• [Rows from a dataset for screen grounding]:
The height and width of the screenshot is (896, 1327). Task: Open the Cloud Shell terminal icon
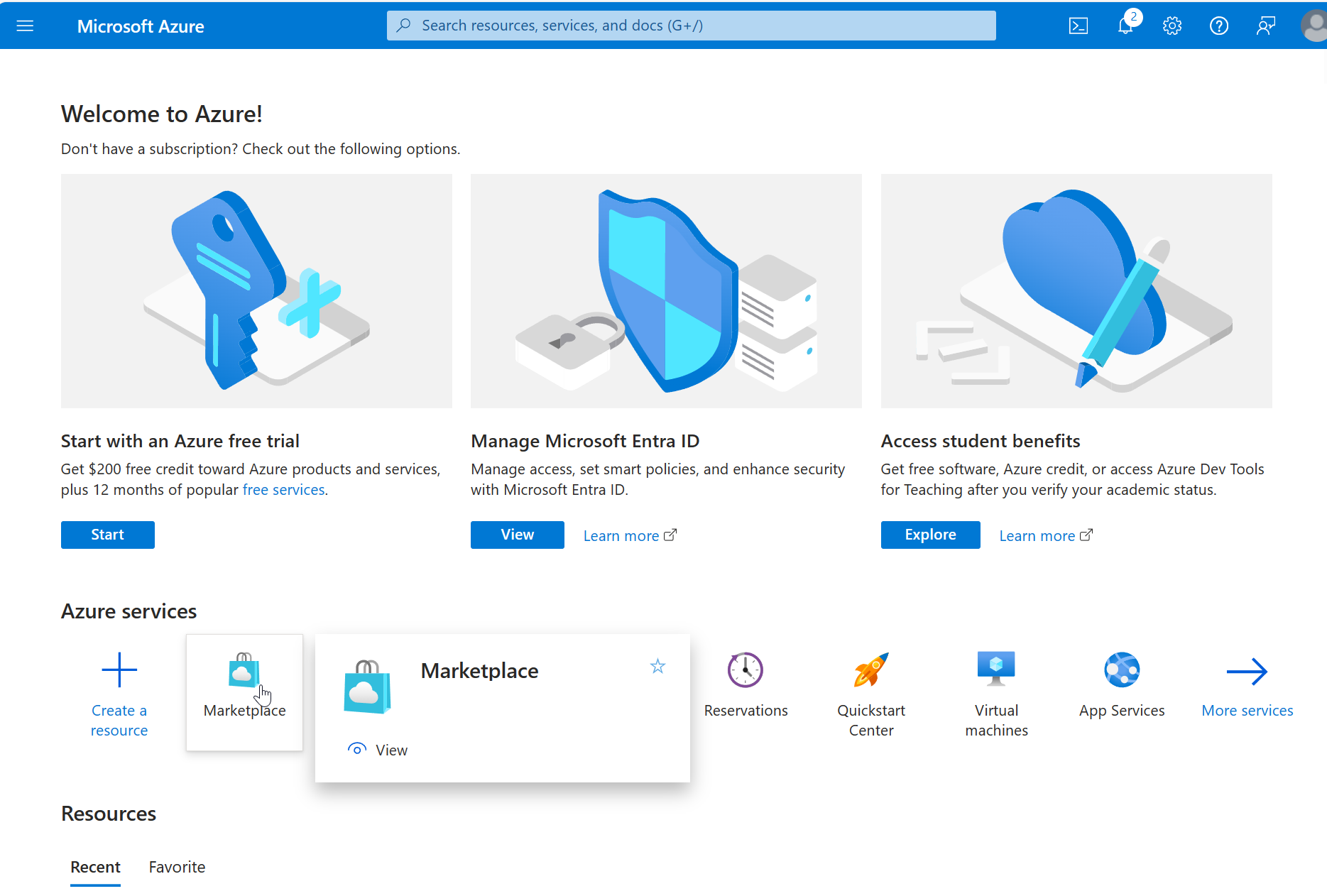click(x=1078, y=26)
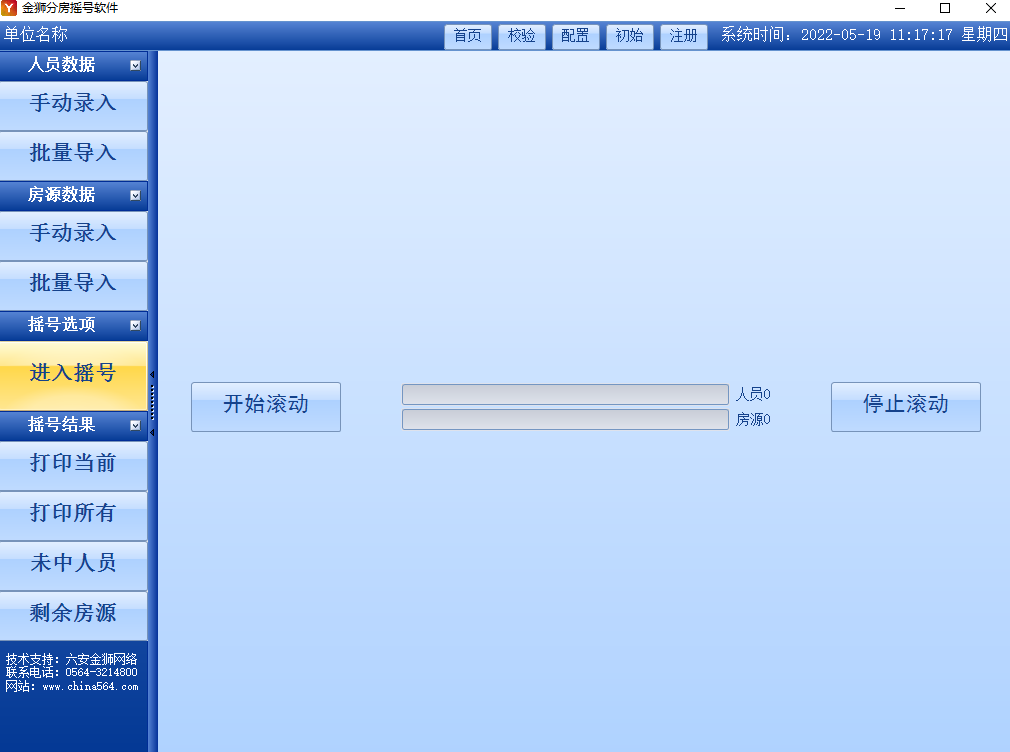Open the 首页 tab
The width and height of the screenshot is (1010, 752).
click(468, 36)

• [Directions]: Reproduce every row above exactly, leaving the pictures out.

• [Answer to the exercise]:
The height and width of the screenshot is (896, 1327). Task: Open the Cloud Shell terminal icon
click(x=1078, y=26)
Open the 首页 tab
The width and height of the screenshot is (1010, 752).
click(468, 36)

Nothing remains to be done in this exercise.